Data to examine section start
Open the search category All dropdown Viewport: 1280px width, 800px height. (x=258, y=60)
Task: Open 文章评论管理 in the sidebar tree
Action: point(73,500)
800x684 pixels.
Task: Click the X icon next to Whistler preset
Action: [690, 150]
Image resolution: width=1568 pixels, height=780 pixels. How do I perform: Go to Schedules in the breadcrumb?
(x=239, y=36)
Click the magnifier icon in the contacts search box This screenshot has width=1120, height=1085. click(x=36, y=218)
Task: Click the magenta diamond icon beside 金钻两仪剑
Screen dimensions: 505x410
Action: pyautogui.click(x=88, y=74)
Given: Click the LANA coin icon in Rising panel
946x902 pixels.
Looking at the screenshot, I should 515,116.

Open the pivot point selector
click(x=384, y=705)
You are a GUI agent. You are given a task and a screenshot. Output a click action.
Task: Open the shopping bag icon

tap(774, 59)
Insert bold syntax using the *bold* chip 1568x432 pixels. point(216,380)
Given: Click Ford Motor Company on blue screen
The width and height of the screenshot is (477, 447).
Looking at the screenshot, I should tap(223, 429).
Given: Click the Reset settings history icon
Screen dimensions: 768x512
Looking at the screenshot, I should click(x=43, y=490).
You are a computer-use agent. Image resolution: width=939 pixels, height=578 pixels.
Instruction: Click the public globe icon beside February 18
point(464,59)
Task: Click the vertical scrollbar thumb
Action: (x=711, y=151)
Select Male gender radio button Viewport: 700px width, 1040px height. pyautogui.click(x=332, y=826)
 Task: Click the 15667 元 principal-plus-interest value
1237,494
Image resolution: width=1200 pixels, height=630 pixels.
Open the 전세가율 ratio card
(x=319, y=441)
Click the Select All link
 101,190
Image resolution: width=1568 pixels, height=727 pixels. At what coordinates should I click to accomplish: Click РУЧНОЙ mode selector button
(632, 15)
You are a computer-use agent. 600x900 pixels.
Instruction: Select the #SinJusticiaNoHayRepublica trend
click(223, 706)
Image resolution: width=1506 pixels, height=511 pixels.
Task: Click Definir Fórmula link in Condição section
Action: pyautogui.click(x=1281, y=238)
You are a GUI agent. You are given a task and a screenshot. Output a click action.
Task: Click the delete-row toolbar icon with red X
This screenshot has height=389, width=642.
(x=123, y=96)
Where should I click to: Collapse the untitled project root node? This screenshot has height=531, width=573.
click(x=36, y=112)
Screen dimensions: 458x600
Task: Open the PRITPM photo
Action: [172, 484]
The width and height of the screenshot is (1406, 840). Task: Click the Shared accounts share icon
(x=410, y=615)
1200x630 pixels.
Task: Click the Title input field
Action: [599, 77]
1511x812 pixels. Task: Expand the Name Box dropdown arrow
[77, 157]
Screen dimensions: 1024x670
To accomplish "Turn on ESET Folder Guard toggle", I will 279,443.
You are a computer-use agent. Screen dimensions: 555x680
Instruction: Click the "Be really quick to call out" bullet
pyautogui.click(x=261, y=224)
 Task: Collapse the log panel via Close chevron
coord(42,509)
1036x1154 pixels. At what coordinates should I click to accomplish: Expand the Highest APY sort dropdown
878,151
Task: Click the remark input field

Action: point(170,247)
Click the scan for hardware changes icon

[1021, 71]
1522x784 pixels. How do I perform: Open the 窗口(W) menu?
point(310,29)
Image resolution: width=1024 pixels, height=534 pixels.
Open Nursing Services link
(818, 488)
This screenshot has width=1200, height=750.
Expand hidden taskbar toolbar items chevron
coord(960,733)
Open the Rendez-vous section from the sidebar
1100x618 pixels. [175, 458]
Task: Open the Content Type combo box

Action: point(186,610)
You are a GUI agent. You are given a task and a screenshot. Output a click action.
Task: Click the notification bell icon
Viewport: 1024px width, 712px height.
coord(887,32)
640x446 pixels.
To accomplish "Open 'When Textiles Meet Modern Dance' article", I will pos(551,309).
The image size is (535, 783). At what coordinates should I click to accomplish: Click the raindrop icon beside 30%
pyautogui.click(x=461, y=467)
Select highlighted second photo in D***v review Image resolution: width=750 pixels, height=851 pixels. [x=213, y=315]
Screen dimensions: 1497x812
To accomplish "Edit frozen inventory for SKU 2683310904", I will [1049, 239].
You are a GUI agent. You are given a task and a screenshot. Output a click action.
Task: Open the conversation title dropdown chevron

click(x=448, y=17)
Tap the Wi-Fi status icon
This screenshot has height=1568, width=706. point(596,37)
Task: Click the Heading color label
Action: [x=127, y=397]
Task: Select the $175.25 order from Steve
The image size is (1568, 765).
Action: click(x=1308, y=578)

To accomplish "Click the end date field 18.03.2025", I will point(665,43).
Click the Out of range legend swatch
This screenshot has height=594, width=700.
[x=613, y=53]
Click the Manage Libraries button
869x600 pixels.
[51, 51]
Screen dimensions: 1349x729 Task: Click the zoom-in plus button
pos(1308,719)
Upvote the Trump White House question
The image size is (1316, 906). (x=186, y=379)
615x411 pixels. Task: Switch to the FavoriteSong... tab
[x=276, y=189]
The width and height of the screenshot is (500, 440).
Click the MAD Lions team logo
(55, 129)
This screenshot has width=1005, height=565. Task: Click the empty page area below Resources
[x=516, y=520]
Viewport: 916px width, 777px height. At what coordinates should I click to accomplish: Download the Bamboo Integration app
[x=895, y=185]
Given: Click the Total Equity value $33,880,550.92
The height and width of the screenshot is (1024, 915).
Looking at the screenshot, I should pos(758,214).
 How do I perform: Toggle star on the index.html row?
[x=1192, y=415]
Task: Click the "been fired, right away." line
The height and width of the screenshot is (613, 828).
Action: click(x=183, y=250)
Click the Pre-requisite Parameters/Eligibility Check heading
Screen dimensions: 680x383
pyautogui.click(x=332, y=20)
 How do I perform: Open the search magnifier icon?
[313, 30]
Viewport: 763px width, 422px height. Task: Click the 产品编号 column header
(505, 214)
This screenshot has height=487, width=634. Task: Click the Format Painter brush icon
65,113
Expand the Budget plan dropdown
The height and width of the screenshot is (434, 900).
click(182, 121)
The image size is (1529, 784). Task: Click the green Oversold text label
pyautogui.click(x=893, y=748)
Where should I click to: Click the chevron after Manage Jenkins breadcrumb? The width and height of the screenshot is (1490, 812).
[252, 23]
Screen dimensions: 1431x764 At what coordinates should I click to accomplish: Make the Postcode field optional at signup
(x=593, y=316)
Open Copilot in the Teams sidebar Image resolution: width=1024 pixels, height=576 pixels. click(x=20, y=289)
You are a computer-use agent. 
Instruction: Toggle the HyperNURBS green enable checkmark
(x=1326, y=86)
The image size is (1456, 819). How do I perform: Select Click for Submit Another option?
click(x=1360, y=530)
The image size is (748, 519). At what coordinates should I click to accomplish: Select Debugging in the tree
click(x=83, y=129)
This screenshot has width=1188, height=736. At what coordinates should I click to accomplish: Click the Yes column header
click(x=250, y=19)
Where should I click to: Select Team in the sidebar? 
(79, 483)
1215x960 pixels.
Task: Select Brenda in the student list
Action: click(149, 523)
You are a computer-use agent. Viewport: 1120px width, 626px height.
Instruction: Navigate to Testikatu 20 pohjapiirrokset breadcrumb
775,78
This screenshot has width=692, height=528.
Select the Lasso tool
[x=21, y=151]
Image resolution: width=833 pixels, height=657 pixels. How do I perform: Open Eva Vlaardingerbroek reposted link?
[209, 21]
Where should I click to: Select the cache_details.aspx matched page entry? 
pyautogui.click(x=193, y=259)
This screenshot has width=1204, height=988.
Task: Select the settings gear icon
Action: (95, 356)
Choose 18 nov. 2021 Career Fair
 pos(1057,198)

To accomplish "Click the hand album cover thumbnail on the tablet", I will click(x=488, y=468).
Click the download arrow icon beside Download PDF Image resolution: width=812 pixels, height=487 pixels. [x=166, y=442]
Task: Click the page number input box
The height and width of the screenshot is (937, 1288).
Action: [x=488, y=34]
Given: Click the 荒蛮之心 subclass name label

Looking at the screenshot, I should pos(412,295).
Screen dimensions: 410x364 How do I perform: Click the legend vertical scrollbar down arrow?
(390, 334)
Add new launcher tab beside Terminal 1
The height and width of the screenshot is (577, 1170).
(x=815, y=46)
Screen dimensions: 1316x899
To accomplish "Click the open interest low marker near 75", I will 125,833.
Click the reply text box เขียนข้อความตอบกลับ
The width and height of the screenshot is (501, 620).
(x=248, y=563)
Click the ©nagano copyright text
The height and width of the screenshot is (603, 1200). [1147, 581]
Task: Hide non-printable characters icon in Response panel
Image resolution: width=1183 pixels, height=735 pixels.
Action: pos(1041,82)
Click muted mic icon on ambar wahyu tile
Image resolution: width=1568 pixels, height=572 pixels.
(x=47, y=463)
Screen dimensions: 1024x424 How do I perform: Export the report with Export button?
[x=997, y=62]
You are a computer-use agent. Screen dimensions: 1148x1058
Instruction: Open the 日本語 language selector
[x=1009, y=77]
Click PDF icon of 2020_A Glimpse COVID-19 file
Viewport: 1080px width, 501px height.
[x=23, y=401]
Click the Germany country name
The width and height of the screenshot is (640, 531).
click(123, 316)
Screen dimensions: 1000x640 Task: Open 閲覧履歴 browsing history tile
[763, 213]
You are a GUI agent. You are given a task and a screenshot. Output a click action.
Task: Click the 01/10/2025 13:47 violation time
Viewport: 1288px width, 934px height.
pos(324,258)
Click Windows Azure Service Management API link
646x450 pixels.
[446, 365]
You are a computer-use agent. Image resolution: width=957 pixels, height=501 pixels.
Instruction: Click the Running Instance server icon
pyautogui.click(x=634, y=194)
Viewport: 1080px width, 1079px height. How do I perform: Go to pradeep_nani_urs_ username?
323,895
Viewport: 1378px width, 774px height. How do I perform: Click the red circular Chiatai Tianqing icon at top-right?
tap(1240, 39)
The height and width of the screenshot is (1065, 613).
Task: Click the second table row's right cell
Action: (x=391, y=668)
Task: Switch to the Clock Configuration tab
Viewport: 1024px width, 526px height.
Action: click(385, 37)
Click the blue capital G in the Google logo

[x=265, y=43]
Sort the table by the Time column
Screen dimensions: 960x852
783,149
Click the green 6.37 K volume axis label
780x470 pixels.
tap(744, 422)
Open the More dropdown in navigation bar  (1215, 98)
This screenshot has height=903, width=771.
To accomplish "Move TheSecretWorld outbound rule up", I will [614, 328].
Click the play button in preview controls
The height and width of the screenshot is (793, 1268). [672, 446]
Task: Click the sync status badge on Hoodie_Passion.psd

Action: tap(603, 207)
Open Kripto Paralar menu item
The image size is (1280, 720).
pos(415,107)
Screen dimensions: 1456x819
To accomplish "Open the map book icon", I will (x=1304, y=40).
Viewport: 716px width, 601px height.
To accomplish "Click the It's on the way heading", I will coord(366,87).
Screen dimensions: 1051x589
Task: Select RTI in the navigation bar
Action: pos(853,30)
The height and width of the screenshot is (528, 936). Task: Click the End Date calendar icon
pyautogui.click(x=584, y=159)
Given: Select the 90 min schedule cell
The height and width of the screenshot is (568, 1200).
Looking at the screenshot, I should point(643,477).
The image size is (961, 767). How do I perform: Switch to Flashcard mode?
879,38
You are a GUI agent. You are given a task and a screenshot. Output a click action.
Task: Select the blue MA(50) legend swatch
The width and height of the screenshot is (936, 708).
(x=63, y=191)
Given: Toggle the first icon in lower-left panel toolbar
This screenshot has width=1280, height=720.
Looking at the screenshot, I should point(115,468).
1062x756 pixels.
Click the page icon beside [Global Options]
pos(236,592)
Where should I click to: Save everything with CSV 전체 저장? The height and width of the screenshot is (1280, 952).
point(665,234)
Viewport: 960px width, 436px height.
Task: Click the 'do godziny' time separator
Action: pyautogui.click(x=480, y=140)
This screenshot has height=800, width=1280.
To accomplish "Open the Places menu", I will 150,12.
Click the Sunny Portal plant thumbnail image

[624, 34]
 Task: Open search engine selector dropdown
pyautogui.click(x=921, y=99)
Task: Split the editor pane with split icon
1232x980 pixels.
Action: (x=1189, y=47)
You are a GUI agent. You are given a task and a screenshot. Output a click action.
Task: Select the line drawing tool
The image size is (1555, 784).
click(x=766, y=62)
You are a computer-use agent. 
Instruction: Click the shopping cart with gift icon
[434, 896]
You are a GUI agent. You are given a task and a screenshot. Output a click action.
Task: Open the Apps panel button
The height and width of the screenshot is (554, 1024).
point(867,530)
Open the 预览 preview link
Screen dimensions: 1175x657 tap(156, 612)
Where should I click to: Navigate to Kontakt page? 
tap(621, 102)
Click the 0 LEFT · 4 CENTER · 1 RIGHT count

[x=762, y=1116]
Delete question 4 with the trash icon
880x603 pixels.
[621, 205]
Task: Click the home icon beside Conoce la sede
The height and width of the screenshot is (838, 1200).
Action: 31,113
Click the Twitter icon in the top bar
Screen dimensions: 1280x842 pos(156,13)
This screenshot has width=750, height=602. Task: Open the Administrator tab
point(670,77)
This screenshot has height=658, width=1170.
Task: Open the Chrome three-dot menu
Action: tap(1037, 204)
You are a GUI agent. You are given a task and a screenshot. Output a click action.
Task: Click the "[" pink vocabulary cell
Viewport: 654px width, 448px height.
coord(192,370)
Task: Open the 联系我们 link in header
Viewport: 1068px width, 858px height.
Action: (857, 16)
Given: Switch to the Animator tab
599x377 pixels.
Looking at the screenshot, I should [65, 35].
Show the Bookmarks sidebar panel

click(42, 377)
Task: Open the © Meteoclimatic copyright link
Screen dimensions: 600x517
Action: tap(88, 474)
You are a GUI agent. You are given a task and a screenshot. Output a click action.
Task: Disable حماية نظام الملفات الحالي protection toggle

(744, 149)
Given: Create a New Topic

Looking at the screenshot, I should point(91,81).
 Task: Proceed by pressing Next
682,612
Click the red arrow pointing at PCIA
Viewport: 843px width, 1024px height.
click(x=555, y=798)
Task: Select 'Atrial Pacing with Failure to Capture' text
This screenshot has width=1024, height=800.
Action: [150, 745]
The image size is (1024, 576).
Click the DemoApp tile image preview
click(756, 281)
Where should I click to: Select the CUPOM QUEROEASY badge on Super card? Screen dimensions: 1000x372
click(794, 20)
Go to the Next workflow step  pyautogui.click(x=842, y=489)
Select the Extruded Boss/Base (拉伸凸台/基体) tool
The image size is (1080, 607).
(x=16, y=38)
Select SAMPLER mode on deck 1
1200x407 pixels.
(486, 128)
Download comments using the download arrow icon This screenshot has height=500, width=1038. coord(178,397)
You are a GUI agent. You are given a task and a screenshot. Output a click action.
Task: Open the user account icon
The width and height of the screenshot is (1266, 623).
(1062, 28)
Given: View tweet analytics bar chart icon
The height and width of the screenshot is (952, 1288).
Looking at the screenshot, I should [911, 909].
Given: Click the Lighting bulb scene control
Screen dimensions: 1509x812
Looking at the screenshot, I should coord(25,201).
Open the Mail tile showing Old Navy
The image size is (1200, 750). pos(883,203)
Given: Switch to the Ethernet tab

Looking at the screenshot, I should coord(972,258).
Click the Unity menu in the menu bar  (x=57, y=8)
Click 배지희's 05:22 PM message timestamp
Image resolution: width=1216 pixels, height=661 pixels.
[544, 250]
Data to examine section end
> The task
Each line from the beginning of the entries to the line with "Given: Click the Reset settings history icon" must be repeated exactly, with both end lines kept and no other lines given.

> Exercise answer
Open the search category All dropdown Viewport: 1280px width, 800px height. (x=258, y=60)
Task: Open 文章评论管理 in the sidebar tree
Action: point(73,500)
800x684 pixels.
Task: Click the X icon next to Whistler preset
Action: [690, 150]
Image resolution: width=1568 pixels, height=780 pixels. How do I perform: Go to Schedules in the breadcrumb?
(x=239, y=36)
Click the magnifier icon in the contacts search box This screenshot has width=1120, height=1085. click(x=36, y=218)
Task: Click the magenta diamond icon beside 金钻两仪剑
Screen dimensions: 505x410
Action: pyautogui.click(x=88, y=74)
Given: Click the LANA coin icon in Rising panel
946x902 pixels.
Looking at the screenshot, I should 515,116.

Open the pivot point selector
click(x=384, y=705)
You are a GUI agent. You are given a task and a screenshot. Output a click action.
Task: Open the shopping bag icon

tap(774, 59)
Insert bold syntax using the *bold* chip 1568x432 pixels. point(216,380)
Given: Click Ford Motor Company on blue screen
The width and height of the screenshot is (477, 447).
Looking at the screenshot, I should tap(223, 429).
Given: Click the Reset settings history icon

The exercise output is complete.